Spoiled milk? Not anymore
Tired of throwing spoiled milk down the sink? Scientists from Cornell University have just found a way to help you avoid doing that. They have done so by modeling when precisely milk goes bad and how to prevent this. The discovery is expected to help drastically reduce food waste and emissions from the highly carbon-intensive dairy industry.
In a paper published in The Journal of Dairy Science the researchers focus on the spore-forming bacteria that can survive the pasteurization process. Researcher found that while germinating and multiplying inside the liquid, the bacteria create a sour taste and bad smell, which signals us that the milk has gone bad.
To create the model they identified 14 subtypes of the spore-forming bacteria, characterized by how well they germinated and spread at a fridge temperature of 6°C and studied their growth curves under different regimes. Surprisingly, the team witnessed that small temperature changes play a critical role in the growth of bacteria: cooling the milk creates unfavorable conditions for its growth, thereby extending milk’s useful lifespan.
Using simulation experiments, researchers found that milk stored at just slightly lower temperatures had drastically longer lifespans, compared to milk stored in a regularly fridge. Stored at 6°C, around 66% of milk went bad within 21 days. Just by decreasing the temperature to 4°C, scientists were able to reduce that spoilage rate to an impressive 9% within the same period, while increasing the milk’s overall lifespan to one month. Other methods, like micro-filtration, can also reduce the initial spore load and thus increase milk’s useful lifespan.
The immediate value of the model is quite obvious, yet its long-term potential may prove invaluable for managing the lifespans of other foods, and not just dairy products. This might one day provide producers and consumers with unprecedented levels of control over the food stored in their fridges.
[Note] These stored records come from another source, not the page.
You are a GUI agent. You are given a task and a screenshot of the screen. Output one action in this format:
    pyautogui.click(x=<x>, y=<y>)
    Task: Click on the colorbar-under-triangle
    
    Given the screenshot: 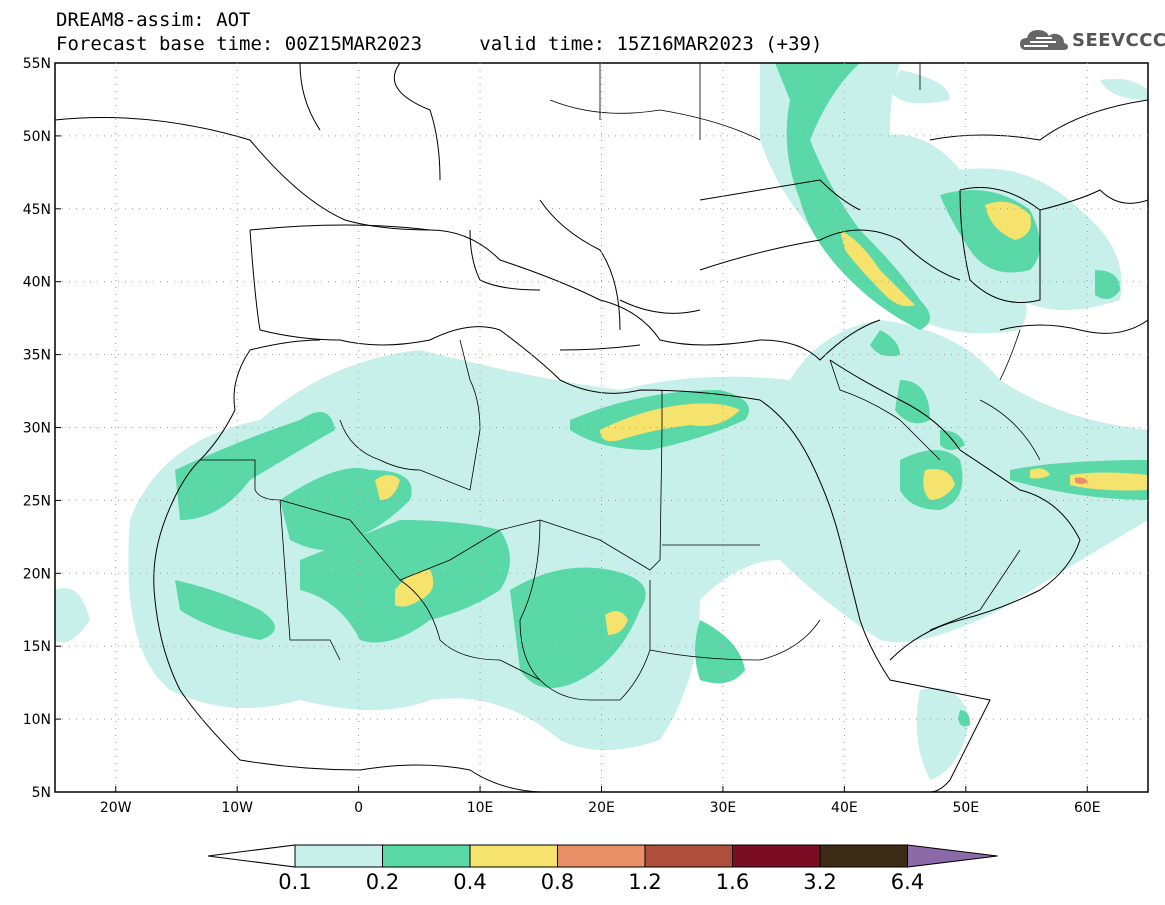 What is the action you would take?
    pyautogui.click(x=252, y=856)
     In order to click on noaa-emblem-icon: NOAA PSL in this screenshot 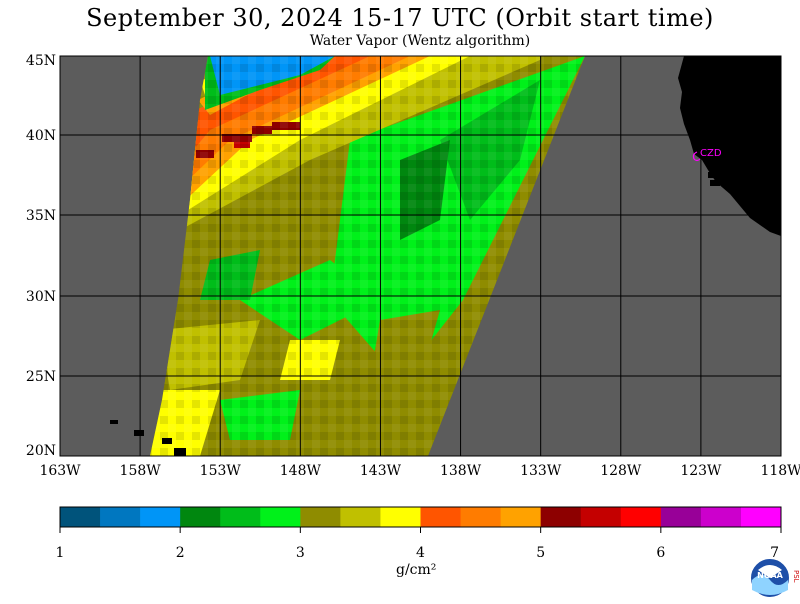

It is expected that a tool based on the model may not only prove beneficial to consumer wallets but also decrease the amount of wasted milk, considering that 20% of dairy products are discarded worldwide annually. It will now be worthwhile to explore how increased emissions from decreasing temperatures in freezers across the industry and households might be countered by emission reductions from food waste saved from the bins. The research also curiously resonates with other arguments for freezing food, as occasionally a more sustainable option compared to fresh.
Scientific discoveries rarely get immediate traction and no doubt for some time yet many people will continue to rely on subjective sniff-tests or looks at the date on packages. The researchers suggest, though, that one day we might find out the exact spoilage day of milk just by scanning the bar-code in the store.